演習の要件 -
ページ抜粋について、次の問いに答えてください。
(a) 19年度の医療・介護給付費(対GDP比)は何%でしたか。
(b) 60年度の医療・介護の社会保険料負担(対GDP比)は何%に上昇するとされていますか。
(c) 23年11月の財政審の建議では、医療・介護の給付の伸びを何の伸びの範囲に収める必要があるとされていますか。

ページ抜粋 -
++++++++++++++++++++

今後の社会保障制度改革の本丸は医療・介護だ。医療・介護給付費の伸びは、(1)人口構成の変化や、(2)診療報酬・介護報酬などの単価の伸びのほか、(3)その他要因(医療の高度化等)などの影響を受ける。ベンチマークになるのは、現状投影シナリオのうち、(3)の医療費などの伸びで、これまでの実績を考慮した1%と考えるのが比較的妥当といえるだろう。
このシナリオでは、19年度に8.2%であった医療・介護給付費(対GDP比)は、40年度に10.2%、60年度に13.3%に上昇する試算結果になっている。
また、長期試算では医療・介護の社会保険料負担や公費負担の推計も示している。同シナリオでは、19年度に4.8%であった医療・介護の社会保険料負担(対GDP比)は、40年度に5.7%、60年度に7.2%に上昇する。この試算結果の通り、60年度の医療・介護の社会保険料負担(対GDP比)が19年度の1.38倍となる場合、19~60年度にかけて、医療・介護の社会保険料率が38%増加することを意味する。
23年11月の財政審の建議でも「報酬改定や医療・介護の制度改革に着実に取り組み、全体として、雇用者報酬の伸びの範囲に医療・介護の給付の伸びを収めていく必要がある」と記載され、「こども未来戦略」脚注の保険料率抑制の閣議決定もある。政府は、医療・介護給付費の伸びを制御する「医療版マクロ経済スライド」など、具体的な制度導入を検討すべきだ。

++++++++++++++++++++

項目一覧 -
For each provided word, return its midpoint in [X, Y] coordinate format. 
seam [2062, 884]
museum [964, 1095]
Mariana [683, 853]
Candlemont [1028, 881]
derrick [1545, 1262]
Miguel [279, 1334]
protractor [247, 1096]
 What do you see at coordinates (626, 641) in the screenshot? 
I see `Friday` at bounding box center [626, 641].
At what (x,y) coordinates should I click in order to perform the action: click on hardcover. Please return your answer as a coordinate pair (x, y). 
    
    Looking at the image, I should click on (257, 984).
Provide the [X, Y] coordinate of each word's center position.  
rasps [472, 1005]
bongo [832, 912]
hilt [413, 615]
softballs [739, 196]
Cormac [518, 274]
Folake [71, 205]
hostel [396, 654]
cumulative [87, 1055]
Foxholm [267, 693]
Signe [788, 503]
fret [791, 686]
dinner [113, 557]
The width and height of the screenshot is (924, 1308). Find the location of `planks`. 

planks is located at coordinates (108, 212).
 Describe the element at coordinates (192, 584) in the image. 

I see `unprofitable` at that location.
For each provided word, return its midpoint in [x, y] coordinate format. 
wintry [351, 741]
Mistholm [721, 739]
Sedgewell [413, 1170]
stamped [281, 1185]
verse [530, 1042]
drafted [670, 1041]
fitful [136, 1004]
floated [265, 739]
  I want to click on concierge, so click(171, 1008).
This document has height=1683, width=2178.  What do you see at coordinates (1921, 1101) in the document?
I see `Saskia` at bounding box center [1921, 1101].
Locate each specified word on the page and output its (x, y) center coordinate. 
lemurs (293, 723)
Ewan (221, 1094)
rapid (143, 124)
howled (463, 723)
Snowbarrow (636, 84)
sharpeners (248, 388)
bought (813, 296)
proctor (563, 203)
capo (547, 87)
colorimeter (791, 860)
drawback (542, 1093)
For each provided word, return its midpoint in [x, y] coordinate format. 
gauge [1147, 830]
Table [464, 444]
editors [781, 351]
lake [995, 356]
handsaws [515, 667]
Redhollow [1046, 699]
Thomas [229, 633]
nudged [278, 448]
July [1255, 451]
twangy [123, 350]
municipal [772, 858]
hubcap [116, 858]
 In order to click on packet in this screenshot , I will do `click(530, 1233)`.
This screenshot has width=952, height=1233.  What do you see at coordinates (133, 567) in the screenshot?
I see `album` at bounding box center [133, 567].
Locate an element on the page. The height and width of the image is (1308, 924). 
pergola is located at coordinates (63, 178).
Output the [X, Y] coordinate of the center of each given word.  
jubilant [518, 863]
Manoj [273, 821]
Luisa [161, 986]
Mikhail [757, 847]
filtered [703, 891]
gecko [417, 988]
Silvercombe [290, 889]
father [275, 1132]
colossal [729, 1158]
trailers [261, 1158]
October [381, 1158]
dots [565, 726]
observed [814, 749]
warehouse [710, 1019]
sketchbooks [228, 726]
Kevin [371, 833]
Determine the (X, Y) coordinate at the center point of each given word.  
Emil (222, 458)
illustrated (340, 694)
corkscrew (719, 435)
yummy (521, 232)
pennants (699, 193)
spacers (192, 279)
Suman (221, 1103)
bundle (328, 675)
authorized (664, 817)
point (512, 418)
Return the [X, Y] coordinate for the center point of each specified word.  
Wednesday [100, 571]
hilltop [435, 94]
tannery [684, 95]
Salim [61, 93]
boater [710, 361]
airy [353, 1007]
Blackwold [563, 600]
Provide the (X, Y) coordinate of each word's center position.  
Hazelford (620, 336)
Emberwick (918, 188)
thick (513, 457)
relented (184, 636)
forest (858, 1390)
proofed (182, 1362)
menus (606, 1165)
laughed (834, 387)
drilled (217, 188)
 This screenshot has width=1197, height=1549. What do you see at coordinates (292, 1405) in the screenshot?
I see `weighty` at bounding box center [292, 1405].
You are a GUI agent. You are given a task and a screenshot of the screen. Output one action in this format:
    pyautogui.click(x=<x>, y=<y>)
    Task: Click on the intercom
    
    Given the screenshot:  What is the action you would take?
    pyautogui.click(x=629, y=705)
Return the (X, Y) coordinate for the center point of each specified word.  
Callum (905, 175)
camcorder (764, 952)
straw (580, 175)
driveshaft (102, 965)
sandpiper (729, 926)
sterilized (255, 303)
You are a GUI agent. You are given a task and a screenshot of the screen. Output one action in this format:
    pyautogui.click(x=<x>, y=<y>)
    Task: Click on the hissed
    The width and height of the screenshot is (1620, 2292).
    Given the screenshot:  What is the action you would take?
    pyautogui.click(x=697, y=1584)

++++++++++++++++++++

回答 -
(a) 8.2%
(b) 7.2%
(c) 雇用者報酬の伸び